Quote:
Originally Posted by BinarySurfer
I don't intend to keep track of anything and the strings aren't sensitive, it just allows connection with the proper password, and sends whatever other strings comes it way to the other clients.
|
If it has a password, and you don't want unauthorised people to access it, then you'll need some encryption. There's a number of Java libraries out there that provide good crypto, and quite a bit of functionality in the standard Java libraries. If you look around, you may even find a system that does most of the work for you - encrypting network data streams is a very common problem.
Quote:
Originally Posted by BinarySurfer
It was also brought to my attention that allowing the server through the firewall leaves my computer vulnerable through the port it uses because it's exposed/open. Is that true?
|
I don't know who you're talking to, but at best, we're only talking about
potential vulnerabilities. Opening a port and running a server off it doesn't magically make your system vulnerable.
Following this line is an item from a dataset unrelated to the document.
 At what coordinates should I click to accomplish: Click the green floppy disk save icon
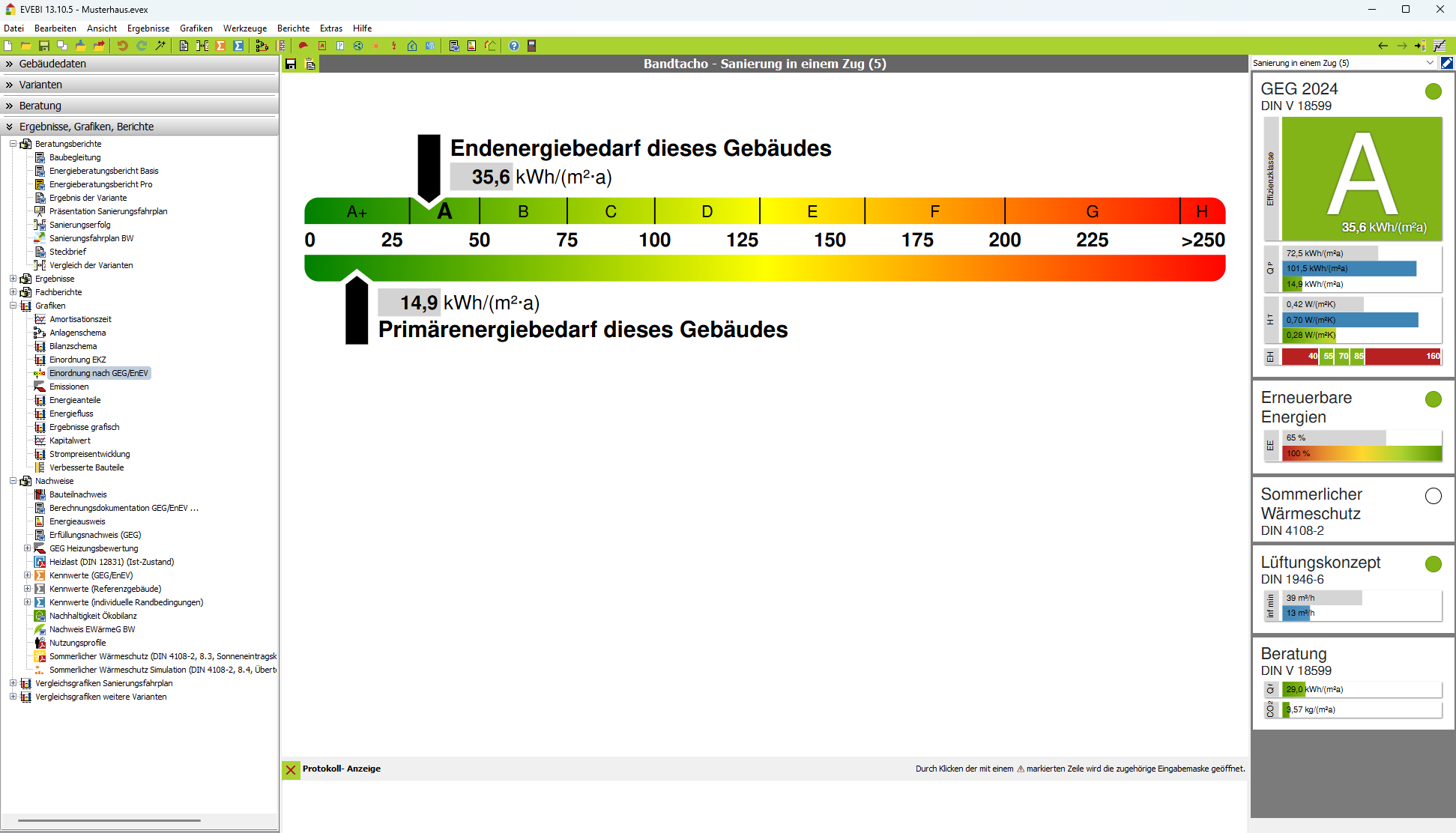(x=44, y=46)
You need to first screw something up, and your program seems simple enough that this would be relatively difficult.
I'll give you an example of a potential vulnerability that a program could have, just so you have some idea of what makes a system vulnerable to attack. Let's say you've made a file server, which people can use to download files off you. You probably don't want to give them access to your
entire hard drive, so you limit them to a single directory, like so:
String filenameUserRequested = getFilenameFromUser();
String filenameOnDisk = "C:\\My Shared Folder\\" + filenameUserRequested;
At first glance, this may look okay. But what if someone requests a file called "..\\My Private Folder\\My_bank_account_password.txt". The ".." at the beginning will cause the operating system to skip up a folder, so:
C:\My Shared Folder\..\My Private Folder\My_bank_account_password.txt
Is the same as:
C:\My Private Folder\My_bank_account_password.txt
Oops! The user has escaped the shared folder, and is now loose on your filesystem. He can now read any file you have on your hard drive, which from a security point of view, is a disaster.
But there's nothing magical about how the attacker broke in. All the attacker can do is to try and trick your server with strange inputs. A key rule of computer security is to always check your user's data thoroughly. This may sound simple, but it's one of
the prime causes of computer vulnerabilities. Again, I should emphasis that hackers aren't magicians; they break into servers by capitalizing on your mistakes.
However, your system is simple, and you don't appear to need to let the users access files on the hard drives or anything like that. This vastly reduces the points at which a malicious user might gain entry. The more features a server has, the more points where mistakes can be made, and more points where vulnerabilities could potentially show. However, assuming you also use some encryption to guard your, it's safe to say that it shouldn't be too hard to make your server more-or-less utterly impregnable.